Tuesday, June 25, 2013

People’s Assembly Could Be Manufactured Surrender, But It Could Be Something Else

partisans-milan

In parts of the UK, especially some areas of London, there is no sign of the crisis that is currently demolishing millions of lives.

There is no-one holding up the supermarket queue paying for value food with a fistful of vouchers and copper coins.  There are no stressed out mums and dads who’ve dragged kids out in the rain to charge up the electricity key, no arguments in the Post Office over missing benefit payments and no mob-handed gangs of police frisking and harassing defiant teenagers.

For some austerity means at worst one less holiday this year, a dip in the investment portfolio or a slighter cheaper pair of designer shoes.  For others it is just a dinner party talking point, little more than a pose, a nostalgic game of thrift played out in vintage clothes shops and antique markets.

This is the pampered reality for most of those who spoke from the top table at this weekend’s People’s Assembly.  Len McClusky, boss of Unite union, never experiences the chill of fear that accompanies a brown DWP envelope dropping through the letter box.  PCS Secretary Mark Serwotka does not lay awake at night worrying about how he will pay his bedroom tax, or which city he will be relocated to due to the benefit cap.  It is true that unlike some involved in the People’s Assembly, trade unions leaders have all had real jobs at one point.  But it is astonishing how quickly the experience of poverty is forgotten once basic needs are met and how once undreamed of luxuries become everyday normal things as pay packets swell.

This does not mean that their anger is not sincere, or that their political convictions are invalid.  But fighting austerity is part of their job descriptions, it is not them fighting for their lives.  We are not all in it fucking together.  Only the poor are being forced from their homes,  driven to suicide, forced to work unpaid or lining up outside foodbanks after benefits have been slashed or sanctioned.

This is why Len McClusky can call Labour’s recent workfare proposals and commitment to brutal sickness and disability benefit assessments ‘a good start’.  Len will never have to go on workfare or face an Atos assessment.  And that’s why he would have the rest of us believe that Labour, perhaps nudged slightly towards the left (stop laughing), is the best deal on the table.  Vote Len, vote Labour, pay your union subs and leave it to them to negotiate our surrender.

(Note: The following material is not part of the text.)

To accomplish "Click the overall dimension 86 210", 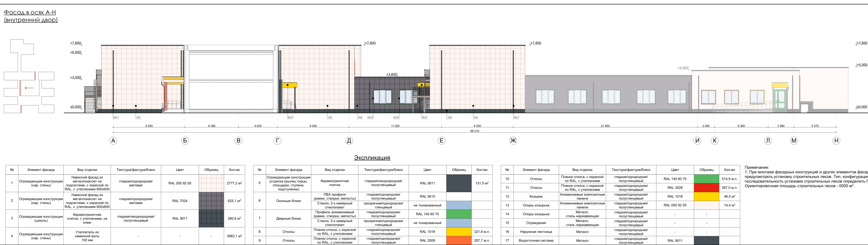I will tap(474, 131).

The People’s Assembly was largely organised by Counterfire, a left wing sect which began within the Socialist Worker’s Party.  Many of those involved in Counterfire were formerly active within the Stop the War Coalition which emerged to dominate the resistance to the war in Iraq.  There are two significant facts about the Stop The War Coalition, the first being that they didn’t stop the war.  The second is that despite this, the leaders of the Stop The War Coalition considered the organisation a great success.

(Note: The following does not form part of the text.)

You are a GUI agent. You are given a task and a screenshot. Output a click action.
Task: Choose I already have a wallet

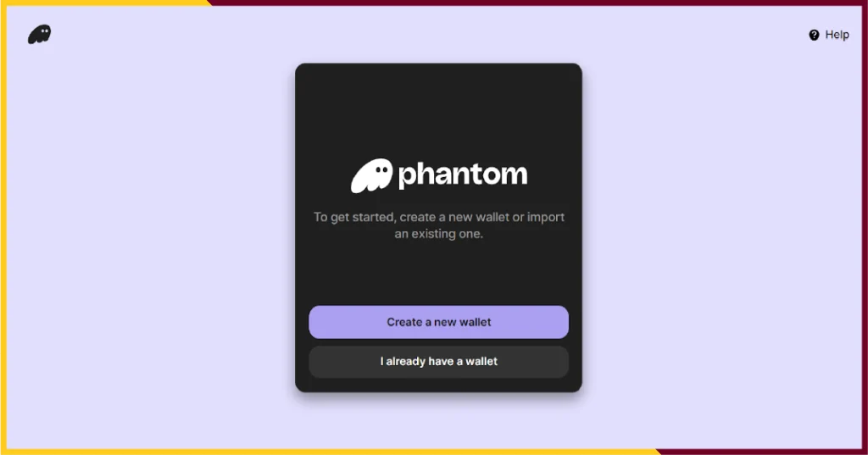[438, 362]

There is a danger that The People’s Assembly lays the groundwork for a similar managed defeat in the fight against austerity.  It is not in the interests of the Union bosses, or MPs who spoke at the People’s Assembly, to have the kind of radical changes to society many people want and increasingly need.  That is why so many of them have little more to offer than empty platitudes, largely abandoned one day strikes, and a quiet commitment to the idea that a Labour government will make everything alright again.

And to fight for the Labour Party is to fight to lose.  There will be no end to austerity if Ed Miliband is elected, as he chose to make clear himself in a speech elsewhere over the weekend.  The struggle we face now has little or nothing to do with party politics and everything to do with class war – and the modern Labour Party is on the wrong side.

Of course the People’s Assembly became more than just a crude attempt to rally support for the Labour Party and an attempt to resurrect the glorious failure of the Stop The War Coalition.  The people themselves saw to that.  There have been encouraging reports that when the assembly broke down into local groups, and the celebrities fucked off, far more was achieved than just hot air with some concrete plans emerging for local organising.  Even Counterfire’s proposed day of direct action on November 5th could be a good start,  but only if it is more than a day of theatrical stunts, ten minute walks outs, A to B marches, and yet more political speeches from self-styled leaders.

Strikes, occupations, sabotage and riots have been the real tools of social change throughout history.  Any day of direct action cannot be left in the hands of trade union bosses, journalists, MPs or anyone else who has simply too much to lose from any meaningful confrontation.  A day that will truly make the rich and powerful tremble will not be organised by the ever so slightly less rich and powerful.

The legacy of the People’s Assembly could be manufactured surrender, but it could be something else.  Or it could just be ignored completely.  It will be down to the people themselves to decide.  Owen and Len can nip to the bar and get the drinks in whilst we make our own minds up about how to resist the onslaught we face.